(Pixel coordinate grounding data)
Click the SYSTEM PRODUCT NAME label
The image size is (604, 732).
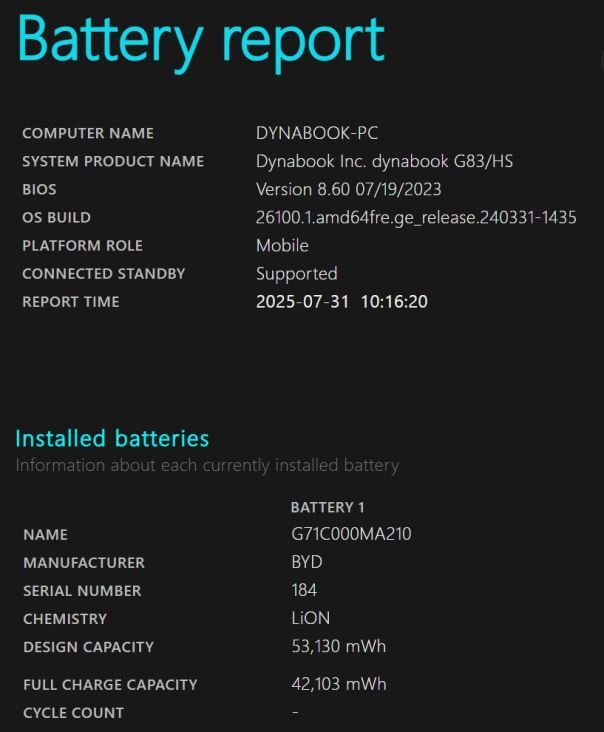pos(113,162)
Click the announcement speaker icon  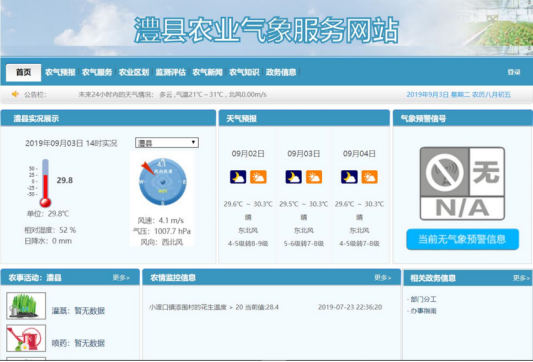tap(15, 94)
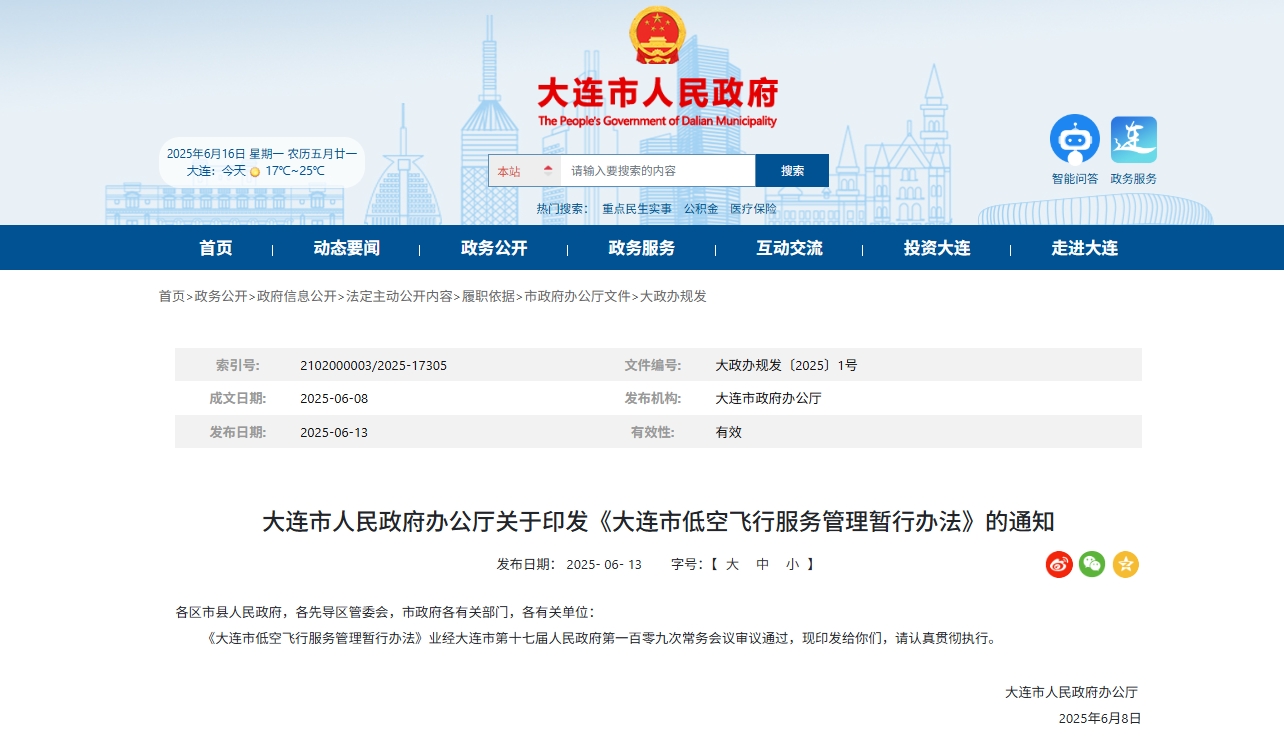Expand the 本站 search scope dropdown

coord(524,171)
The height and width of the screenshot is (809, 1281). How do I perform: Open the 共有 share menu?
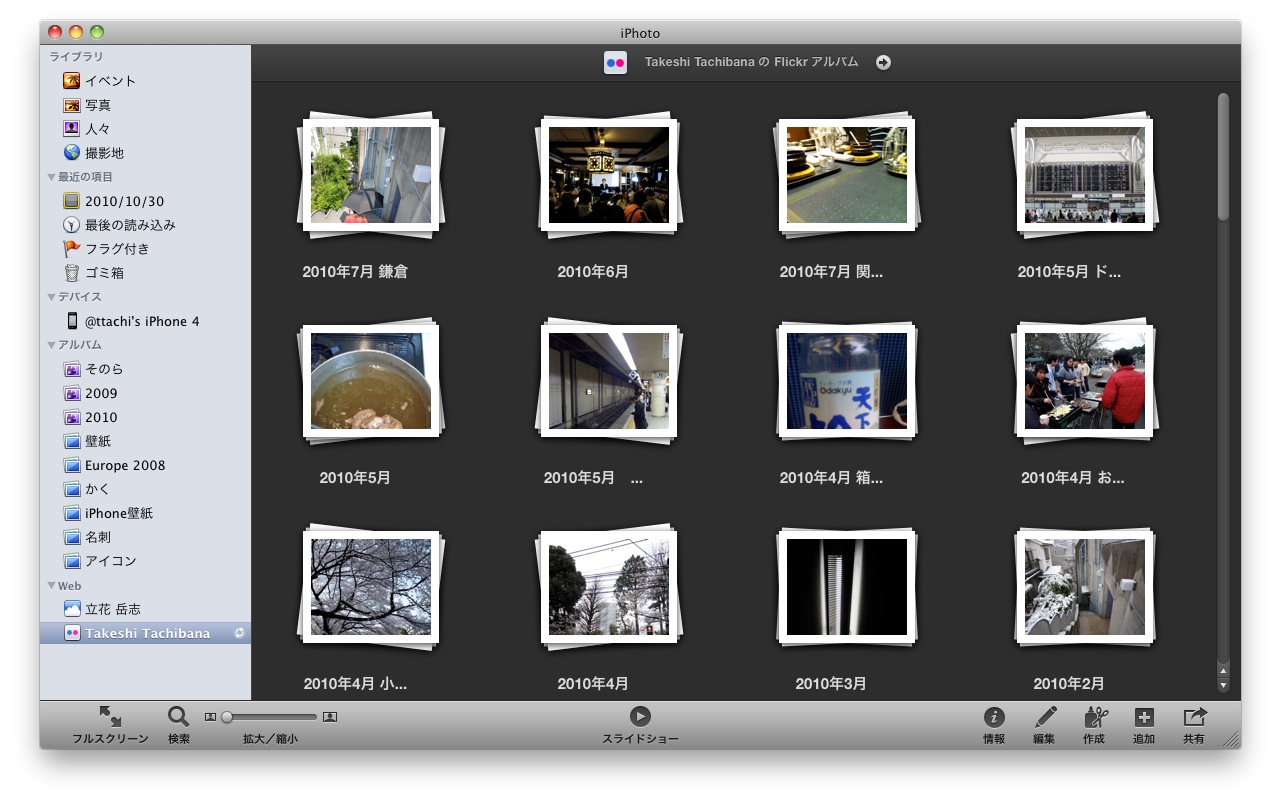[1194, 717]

Task details >> Copy exactly the lines that run from the one containing "The height and" to the last line of the records, both included, and leave out every picture.

Task response >>
The height and width of the screenshot is (809, 1281). How do I perform: Open the 共有 share menu?
[1194, 717]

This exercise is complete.